What do you see in the picture above?

Hint: It’s not often seen by event attendees…

Answer: This is a pile of hundreds of waste bags waiting for sorting at a waste sorting station after a meal serving food on compostable, disposable service ware. It’s also a picture of an event doing “the right thing.”

Here’s What They Did Right

This event took the following actions:

    1. Sourcing compostable service ware instead of single-use plastic.
    2. Ensuring all of this service ware can actually be composted by a certified composter.
    3. Employing waste sorting staff to sift through and re-sort all waste produced by the event.

These are all good things! And are better than the status quo alternative in every case. The only thing missing is arguably the most critical sustainability consideration: reuse and reduction. In other words, sustainable reduction is using reusable service ware.

Challenges to Using the “Best” Disposable Service Ware

Let’s look at some challenges of using even the “best” disposable service ware.

Planning Time and Money

The planners of this event spent hundreds of hours and thousands of dollars researching:

  • Products
  • Visiting waste facilities
  • Meeting with catering and procurement teams
  • Creating messaging
  • Training waste sorters onsite

Using reusables would save time and money and reduce the event’s waste ultimately using a sustainable reduction strategy.

Embodied Impacts

Although compostable service ware is often made from plants, it still has to be:

  • Manufactured
  • Shipped
  • Disposed of

These carry a significant environmental footprint for products designed for single use and then discarded and thrown away.

Overall Waste Volume

Even if all material compost was perfectly sorted, it still results in more single-use items that are thrown away. At the eight meals in the event pictured above, 45,000 lbs. of waste from 1.3 million+ individual items could have been saved from the waste stream if reusables had been used.

Sorting

It’s challenging to effectively sort these materials during an event, even with a dedicated secondary staff. In the event pictured, 8-12 staff were employed throughout to hand separate material compost. They ran into several real-life difficulties:

Staffing – As a temporary job with varying hours, finding and retaining sorting staff during an event and properly training sorters when procedures often change from event to event can be difficult.

Total Waste – Just one meal like the one pictured produced 100s of trash bags containing 180,000+ individual compostable items plus all other waste (food, aluminum, plastic wrap, gum, etc.).
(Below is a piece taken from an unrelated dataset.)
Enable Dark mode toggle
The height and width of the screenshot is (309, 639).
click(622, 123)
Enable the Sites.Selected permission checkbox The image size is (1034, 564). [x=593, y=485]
It cannot be easy to stay positive and properly sort with this size of task.

Thoroughness – Even with an excellent sorting staff, sorting will never be perfect. For instance, at the bottom of each bag pictured, 5+ lbs. of food/liquid can’t be sorted appropriately and go to a landfill. Plus, organic compost in a landfill produces 62x more emissions than in a compost facility.

Recoverability and Contamination – Compost facilities can only accept 1% or less contamination in their compost. If a plastic fork, ball of tin foil, or wrapper makes it into a load of compost, that could mean it’s all sent to landfill. They do this for a good reason: no one wants little pieces of plastic in their garden compost!

Plus…It’s a Dirty Job – Let’s face it: digging in trash is dirty and smelly.

Chart for Service Ware Challenges

* Money is difficult to compare since costs vary between venues. For instance, some venues charge for:

  • Compostable ware
  • Extra bussing/dishwashing staff
  • China rentals

And other items or services and some don’t.

** Staffing for both compostable and reusable service ware can be an issue. Although bussing and dishwashing are more traditional positions that can be easier to fill than waste sorting. More staffing may be required for reusable ware, depending on the venue.

A Final Word – Avoid Single-use

A table using reusable service ware: glasses, plates, silver ware, and napkins on a black table cloth.

Planning a sustainable event doesn’t need to be complicated. You don’t have to try and find more sustainable stuff to use. You can think first about how to eliminate the single-use things you use in the first place. Putting together this program was complicated. It required a sustainability person to be knowledgeable during the planning process and present 14 hours/day onsite. By avoiding single-use items and serving meals on reusable service ware, the planning team could avoid all of the time, effort, and money.